| EXERCISE INSTRUCTIONS |
Reproduce the article on Werner Müller word for word, from "German composer (1920–1998)" up to and including "Fischer, the trumpeter.".

- Born: 2 August 1920 Berlin, Germany
- Died: 28 December 1998 (aged 78) Cologne, Germany
- Occupation(s): Composer, conductor

= Werner Müller (musician) =

German composer (1920–1998)

Werner Müller (2 August 1920 – 28 December 1998) was a German composer, kapellmeister and conductor of light classical music and, to a greater extent, popular music. In some of his works, he collaborated with Caterina Valente and Horst Fischer, the trumpeter.

==Career==
In 1949, Müller took over the then newly re-established dance orchestra of RIAS Berlin [American Sector Radio], whose style followed the formula of "swing with a lot of string".

In the 1950s and 1960s, Müller's was famous for his composition "Sport and Music" from the sports reporting in the weekly show. A world success became his arrangement of "Malagueña" in the mid -1950s, composed around 1928 by the Cuban composer Ernesto Lecuona, in the vocal version with multilingual singer Caterina Valente. Müller proudly named his own motor yacht after this title. As a producer, Müller helped many vocal Europe-based vocal soloists from the post-WWII years, such as Rita Paul, Mona Baptiste or Bully Buhlan.

After 18 years in West Berlin, Müller moved to Cologne in 1967, took over the WDR Big Band there and was also seen in many television shows. Over time, dozens of records were created with the name "Orchestra Werner Müller", of which very few have made it into the CD period. Because of the umlaut "Ü" in his name, Müller also called himself "Ricardo Santos" for records abroad. His many tango recordings and instrumental titles such as "Baia" by Brazilian composer Ary Barroso or the Lecuona songs "Siboney" and "Malagueña" as well as many other titles became successful. Numerous contemporary, including international hits, were re-recorded by the orchestra Werner Müller as instrumental versions and used in the WDR radio.

| SOURCE MATERIAL |
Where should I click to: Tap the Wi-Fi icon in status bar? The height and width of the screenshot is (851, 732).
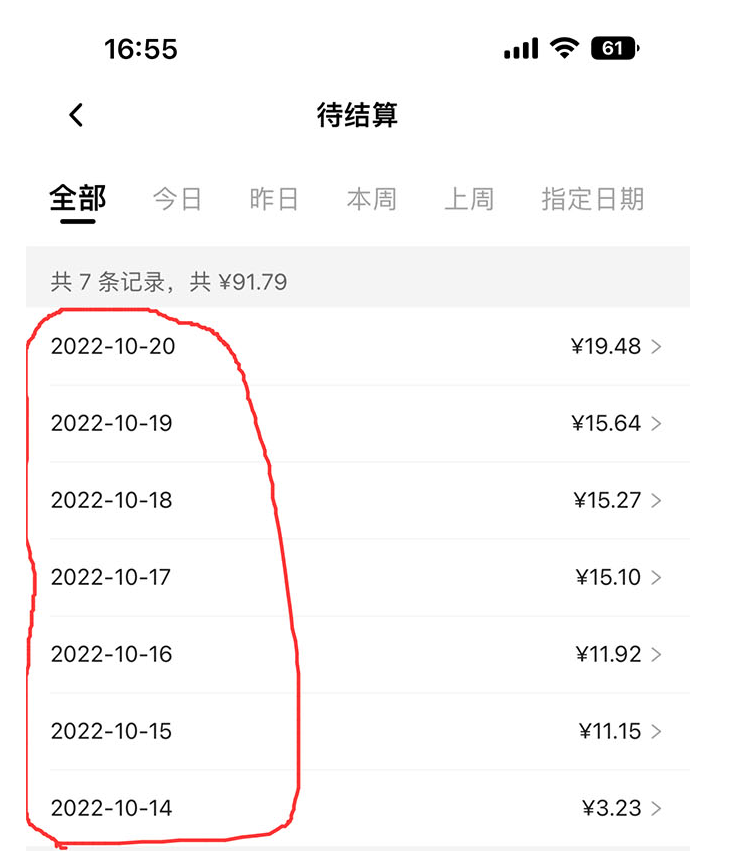[563, 47]
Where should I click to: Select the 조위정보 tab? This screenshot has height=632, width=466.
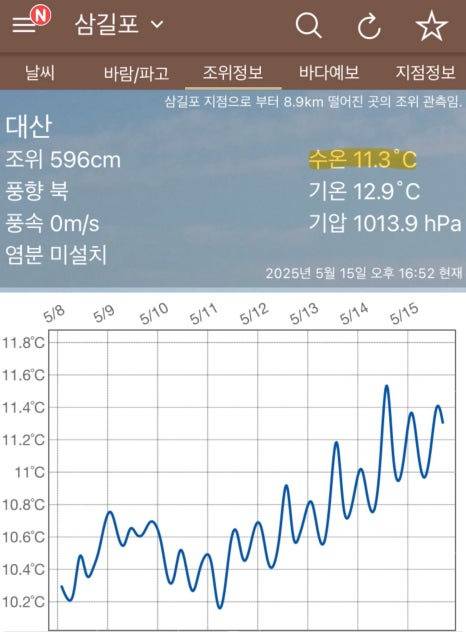coord(233,73)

| THE REPLY |
German composer (1920–1998)

Werner Müller (2 August 1920 – 28 December 1998) was a German composer, kapellmeister and conductor of light classical music and, to a greater extent, popular music. In some of his works, he collaborated with Caterina Valente and Horst Fischer, the trumpeter.